The lumbrical skeletal muscle fibres of mice exhibited electrically bistable behaviour due to the nonlinear properties of the inwardly rectifying potassium conductance. When the membrane potential (V_m) was measured continuously using intracellular microelectrodes, either a depolarization or a hyperpolarization was observed following reduction of the extracellular potassium concentration (K⁺_o) from 5.7 mm to values in the range 0.76–3.8 mm, and V_m showed hysteresis when K⁺_o was slowly decreased and then increased within this range. Hypertonicity caused membrane depolarization by enhancing chloride import through the Na⁺–K⁺–2Cl⁻ cotransporter and altered the bistable behaviour of the muscle fibres.
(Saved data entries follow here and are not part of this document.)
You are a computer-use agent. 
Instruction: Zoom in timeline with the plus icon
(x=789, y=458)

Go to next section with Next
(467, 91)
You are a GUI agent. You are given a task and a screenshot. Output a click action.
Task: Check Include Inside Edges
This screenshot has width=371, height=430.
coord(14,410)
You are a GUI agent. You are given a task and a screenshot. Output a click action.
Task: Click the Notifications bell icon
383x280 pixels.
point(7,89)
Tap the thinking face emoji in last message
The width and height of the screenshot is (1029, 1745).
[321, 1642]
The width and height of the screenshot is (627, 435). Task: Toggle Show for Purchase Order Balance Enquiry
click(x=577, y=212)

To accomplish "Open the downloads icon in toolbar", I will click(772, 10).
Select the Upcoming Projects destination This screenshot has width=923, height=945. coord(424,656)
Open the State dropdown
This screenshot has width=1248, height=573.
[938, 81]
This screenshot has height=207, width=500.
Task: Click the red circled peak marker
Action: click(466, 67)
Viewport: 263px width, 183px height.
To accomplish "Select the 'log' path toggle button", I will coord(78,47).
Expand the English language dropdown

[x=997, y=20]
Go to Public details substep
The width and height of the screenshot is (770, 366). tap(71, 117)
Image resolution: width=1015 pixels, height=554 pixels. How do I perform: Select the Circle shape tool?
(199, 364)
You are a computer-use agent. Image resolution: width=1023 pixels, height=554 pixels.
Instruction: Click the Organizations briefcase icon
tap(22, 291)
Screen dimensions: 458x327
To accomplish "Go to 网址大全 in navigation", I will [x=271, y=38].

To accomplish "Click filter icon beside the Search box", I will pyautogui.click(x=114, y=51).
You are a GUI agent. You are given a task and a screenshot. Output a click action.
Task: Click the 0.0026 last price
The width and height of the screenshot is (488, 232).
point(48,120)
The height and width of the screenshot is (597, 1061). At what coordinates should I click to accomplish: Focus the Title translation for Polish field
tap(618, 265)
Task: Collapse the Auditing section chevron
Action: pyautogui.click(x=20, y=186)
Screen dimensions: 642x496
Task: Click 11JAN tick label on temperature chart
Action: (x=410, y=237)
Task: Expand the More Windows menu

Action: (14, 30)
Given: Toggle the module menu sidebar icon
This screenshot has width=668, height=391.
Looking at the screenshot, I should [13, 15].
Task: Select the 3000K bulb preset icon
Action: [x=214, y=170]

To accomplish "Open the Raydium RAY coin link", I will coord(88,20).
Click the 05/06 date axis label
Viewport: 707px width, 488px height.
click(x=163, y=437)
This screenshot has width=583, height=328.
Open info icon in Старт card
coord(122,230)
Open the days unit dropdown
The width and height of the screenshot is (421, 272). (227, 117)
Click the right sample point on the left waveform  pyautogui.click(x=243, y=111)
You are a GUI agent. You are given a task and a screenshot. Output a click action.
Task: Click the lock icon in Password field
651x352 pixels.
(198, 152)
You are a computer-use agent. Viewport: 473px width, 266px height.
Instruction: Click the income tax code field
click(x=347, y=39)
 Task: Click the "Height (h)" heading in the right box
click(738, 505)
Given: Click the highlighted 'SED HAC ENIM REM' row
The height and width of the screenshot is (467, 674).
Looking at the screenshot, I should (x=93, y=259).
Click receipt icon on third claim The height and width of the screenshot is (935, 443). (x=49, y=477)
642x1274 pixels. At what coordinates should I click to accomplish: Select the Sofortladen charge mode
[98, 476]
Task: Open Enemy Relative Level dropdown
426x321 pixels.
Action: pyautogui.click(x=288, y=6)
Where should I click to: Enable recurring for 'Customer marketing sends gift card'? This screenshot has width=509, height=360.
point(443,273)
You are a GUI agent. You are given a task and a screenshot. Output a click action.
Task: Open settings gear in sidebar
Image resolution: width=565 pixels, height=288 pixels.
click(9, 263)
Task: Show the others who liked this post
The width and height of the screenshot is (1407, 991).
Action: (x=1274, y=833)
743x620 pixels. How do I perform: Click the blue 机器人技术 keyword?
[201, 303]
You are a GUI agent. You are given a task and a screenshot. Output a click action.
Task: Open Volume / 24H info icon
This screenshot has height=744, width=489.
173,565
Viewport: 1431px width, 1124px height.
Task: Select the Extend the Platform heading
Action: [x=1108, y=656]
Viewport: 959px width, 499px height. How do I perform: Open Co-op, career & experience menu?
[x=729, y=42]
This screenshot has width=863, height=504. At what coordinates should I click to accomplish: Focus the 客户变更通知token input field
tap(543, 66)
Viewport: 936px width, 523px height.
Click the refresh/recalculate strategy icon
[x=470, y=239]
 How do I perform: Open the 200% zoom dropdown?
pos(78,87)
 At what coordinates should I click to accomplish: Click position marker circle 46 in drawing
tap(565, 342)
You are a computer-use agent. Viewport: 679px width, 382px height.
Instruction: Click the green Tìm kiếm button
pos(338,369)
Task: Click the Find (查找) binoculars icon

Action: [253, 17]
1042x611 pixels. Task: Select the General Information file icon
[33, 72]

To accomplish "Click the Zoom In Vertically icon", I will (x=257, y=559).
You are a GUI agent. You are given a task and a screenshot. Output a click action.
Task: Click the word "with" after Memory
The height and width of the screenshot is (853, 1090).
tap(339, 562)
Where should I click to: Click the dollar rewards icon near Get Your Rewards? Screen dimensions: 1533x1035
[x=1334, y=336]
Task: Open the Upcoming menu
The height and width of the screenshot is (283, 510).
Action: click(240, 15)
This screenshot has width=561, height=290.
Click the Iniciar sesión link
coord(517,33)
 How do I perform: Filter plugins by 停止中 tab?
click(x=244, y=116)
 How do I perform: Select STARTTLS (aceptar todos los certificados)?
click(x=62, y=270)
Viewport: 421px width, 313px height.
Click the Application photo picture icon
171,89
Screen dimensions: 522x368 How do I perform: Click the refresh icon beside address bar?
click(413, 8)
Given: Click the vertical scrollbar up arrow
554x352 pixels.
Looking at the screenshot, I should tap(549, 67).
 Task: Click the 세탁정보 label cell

Addition of bumetanide, a potent inhibitor of the Na⁺‐K⁺‐2Cl⁻ cotransporter, and of anthracene‐9‐carboxylic acid, a blocker of chloride channels, caused membrane hyperpolarization particularly under hypertonic conditions, and also altered the bistable behaviour of the cells. Hysteresis loops shifted with hypertonicity to higher K⁺_o values and with bumetanide to lower values. The addition of 80 μM BaCl₂ or temperature reduction from 35 to 27 °C induced a depolarization of cells that were originally hyperpolarized. In the K⁺_o range of 5.7–22.8 mm, cells in isotonic media (289 mmol kg⁻¹) responded nearly Nernstianly to K⁺_o reduction, i.e. 50 mV per decade; in hypertonic media this dependence was reduced to 36 mV per decade (319 mmol kg⁻¹) or to 31 mV per decade (340 mmol kg⁻¹). Our data can explain apparent discrepancies in ΔV_m found in the literature. We conclude that chloride import through the Na⁺–K⁺–2Cl⁻ cotransporter and export through Cl⁻ channels influenced the V_m and the bistable behaviour of mammalian skeletal muscle cells. The possible implication of this bistable behaviour in hypokalaemic periodic paralysis is discussed.